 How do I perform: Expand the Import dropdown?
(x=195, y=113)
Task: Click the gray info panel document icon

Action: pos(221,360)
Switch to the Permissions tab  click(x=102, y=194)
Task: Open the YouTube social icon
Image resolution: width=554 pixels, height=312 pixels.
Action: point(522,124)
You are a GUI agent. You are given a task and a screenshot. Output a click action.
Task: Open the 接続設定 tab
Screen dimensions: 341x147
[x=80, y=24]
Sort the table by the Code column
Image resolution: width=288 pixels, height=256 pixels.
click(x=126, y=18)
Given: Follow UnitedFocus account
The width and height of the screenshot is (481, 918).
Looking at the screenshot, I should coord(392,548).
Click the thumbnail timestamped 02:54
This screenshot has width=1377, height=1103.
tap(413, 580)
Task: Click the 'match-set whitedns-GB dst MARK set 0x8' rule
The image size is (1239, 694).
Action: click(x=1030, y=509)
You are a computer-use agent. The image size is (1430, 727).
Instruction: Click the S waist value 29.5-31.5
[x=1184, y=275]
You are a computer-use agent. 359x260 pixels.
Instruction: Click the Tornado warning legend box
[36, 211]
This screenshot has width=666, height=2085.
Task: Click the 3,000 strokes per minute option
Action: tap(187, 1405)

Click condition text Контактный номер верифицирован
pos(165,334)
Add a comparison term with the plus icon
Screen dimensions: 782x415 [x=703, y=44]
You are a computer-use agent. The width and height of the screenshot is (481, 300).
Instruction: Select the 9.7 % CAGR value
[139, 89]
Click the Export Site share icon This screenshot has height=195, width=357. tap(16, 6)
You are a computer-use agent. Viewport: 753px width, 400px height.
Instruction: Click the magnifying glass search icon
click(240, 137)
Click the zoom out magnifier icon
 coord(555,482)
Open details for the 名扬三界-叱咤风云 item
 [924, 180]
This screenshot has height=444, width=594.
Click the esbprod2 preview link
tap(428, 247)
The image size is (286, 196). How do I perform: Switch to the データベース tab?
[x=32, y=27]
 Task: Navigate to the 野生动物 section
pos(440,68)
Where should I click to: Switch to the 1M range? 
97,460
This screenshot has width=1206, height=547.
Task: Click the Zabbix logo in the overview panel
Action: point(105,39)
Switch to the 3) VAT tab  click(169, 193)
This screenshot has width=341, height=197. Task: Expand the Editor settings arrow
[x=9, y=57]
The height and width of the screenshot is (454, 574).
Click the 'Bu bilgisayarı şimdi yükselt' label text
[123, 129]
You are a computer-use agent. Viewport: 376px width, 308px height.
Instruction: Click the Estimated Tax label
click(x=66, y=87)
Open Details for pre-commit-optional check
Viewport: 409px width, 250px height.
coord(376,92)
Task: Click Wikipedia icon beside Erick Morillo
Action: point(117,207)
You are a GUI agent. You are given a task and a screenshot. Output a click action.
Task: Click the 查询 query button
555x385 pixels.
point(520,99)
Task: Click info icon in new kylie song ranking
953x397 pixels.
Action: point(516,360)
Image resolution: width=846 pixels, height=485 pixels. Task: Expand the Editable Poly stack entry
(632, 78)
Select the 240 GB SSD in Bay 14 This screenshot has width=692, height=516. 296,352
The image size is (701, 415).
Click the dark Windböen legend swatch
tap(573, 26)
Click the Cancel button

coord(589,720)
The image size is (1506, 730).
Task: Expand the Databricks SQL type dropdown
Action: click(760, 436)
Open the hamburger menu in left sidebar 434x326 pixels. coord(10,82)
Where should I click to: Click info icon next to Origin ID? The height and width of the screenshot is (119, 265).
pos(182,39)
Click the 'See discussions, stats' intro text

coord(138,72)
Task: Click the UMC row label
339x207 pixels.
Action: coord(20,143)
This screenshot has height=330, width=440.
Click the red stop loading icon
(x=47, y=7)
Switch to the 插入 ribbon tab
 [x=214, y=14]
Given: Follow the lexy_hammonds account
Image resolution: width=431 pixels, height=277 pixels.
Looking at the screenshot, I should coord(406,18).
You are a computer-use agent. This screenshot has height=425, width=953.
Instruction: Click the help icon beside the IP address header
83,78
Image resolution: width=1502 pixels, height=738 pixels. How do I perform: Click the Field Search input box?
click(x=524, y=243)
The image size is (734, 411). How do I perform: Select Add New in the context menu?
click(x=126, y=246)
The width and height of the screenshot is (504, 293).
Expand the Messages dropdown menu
──────────
Extract the full listing above without alteration.

 How do I perform: Expand the Import dropdown?
(x=195, y=113)
Task: Click the gray info panel document icon

Action: pos(221,360)
Switch to the Permissions tab  click(x=102, y=194)
Task: Open the YouTube social icon
Image resolution: width=554 pixels, height=312 pixels.
Action: point(522,124)
You are a GUI agent. You are given a task and a screenshot. Output a click action.
Task: Open the 接続設定 tab
Screen dimensions: 341x147
[x=80, y=24]
Sort the table by the Code column
Image resolution: width=288 pixels, height=256 pixels.
click(x=126, y=18)
Given: Follow UnitedFocus account
The width and height of the screenshot is (481, 918).
Looking at the screenshot, I should coord(392,548).
Click the thumbnail timestamped 02:54
This screenshot has width=1377, height=1103.
tap(413, 580)
Task: Click the 'match-set whitedns-GB dst MARK set 0x8' rule
The image size is (1239, 694).
Action: click(x=1030, y=509)
You are a computer-use agent. The image size is (1430, 727).
Instruction: Click the S waist value 29.5-31.5
[x=1184, y=275]
You are a computer-use agent. 359x260 pixels.
Instruction: Click the Tornado warning legend box
[36, 211]
This screenshot has width=666, height=2085.
Task: Click the 3,000 strokes per minute option
Action: tap(187, 1405)

Click condition text Контактный номер верифицирован
pos(165,334)
Add a comparison term with the plus icon
Screen dimensions: 782x415 [x=703, y=44]
You are a computer-use agent. The width and height of the screenshot is (481, 300).
Instruction: Select the 9.7 % CAGR value
[139, 89]
Click the Export Site share icon This screenshot has height=195, width=357. tap(16, 6)
You are a computer-use agent. Viewport: 753px width, 400px height.
Instruction: Click the magnifying glass search icon
click(240, 137)
Click the zoom out magnifier icon
 coord(555,482)
Open details for the 名扬三界-叱咤风云 item
 [924, 180]
This screenshot has height=444, width=594.
Click the esbprod2 preview link
tap(428, 247)
The image size is (286, 196). How do I perform: Switch to the データベース tab?
[x=32, y=27]
 Task: Navigate to the 野生动物 section
pos(440,68)
Where should I click to: Switch to the 1M range? 
97,460
This screenshot has width=1206, height=547.
Task: Click the Zabbix logo in the overview panel
Action: point(105,39)
Switch to the 3) VAT tab  click(169, 193)
This screenshot has width=341, height=197. Task: Expand the Editor settings arrow
[x=9, y=57]
The height and width of the screenshot is (454, 574).
Click the 'Bu bilgisayarı şimdi yükselt' label text
[123, 129]
You are a computer-use agent. Viewport: 376px width, 308px height.
Instruction: Click the Estimated Tax label
click(x=66, y=87)
Open Details for pre-commit-optional check
Viewport: 409px width, 250px height.
coord(376,92)
Task: Click Wikipedia icon beside Erick Morillo
Action: point(117,207)
You are a GUI agent. You are given a task and a screenshot. Output a click action.
Task: Click the 查询 query button
555x385 pixels.
point(520,99)
Task: Click info icon in new kylie song ranking
953x397 pixels.
Action: point(516,360)
Image resolution: width=846 pixels, height=485 pixels. Task: Expand the Editable Poly stack entry
(632, 78)
Select the 240 GB SSD in Bay 14 This screenshot has width=692, height=516. 296,352
The image size is (701, 415).
Click the dark Windböen legend swatch
tap(573, 26)
Click the Cancel button

coord(589,720)
The image size is (1506, 730).
Task: Expand the Databricks SQL type dropdown
Action: click(760, 436)
Open the hamburger menu in left sidebar 434x326 pixels. coord(10,82)
Where should I click to: Click info icon next to Origin ID? The height and width of the screenshot is (119, 265).
pos(182,39)
Click the 'See discussions, stats' intro text

coord(138,72)
Task: Click the UMC row label
339x207 pixels.
Action: coord(20,143)
This screenshot has height=330, width=440.
Click the red stop loading icon
(x=47, y=7)
Switch to the 插入 ribbon tab
 [x=214, y=14]
Given: Follow the lexy_hammonds account
Image resolution: width=431 pixels, height=277 pixels.
Looking at the screenshot, I should coord(406,18).
You are a computer-use agent. This screenshot has height=425, width=953.
Instruction: Click the help icon beside the IP address header
83,78
Image resolution: width=1502 pixels, height=738 pixels. How do I perform: Click the Field Search input box?
click(x=524, y=243)
The image size is (734, 411). How do I perform: Select Add New in the context menu?
click(x=126, y=246)
The width and height of the screenshot is (504, 293).
Expand the Messages dropdown menu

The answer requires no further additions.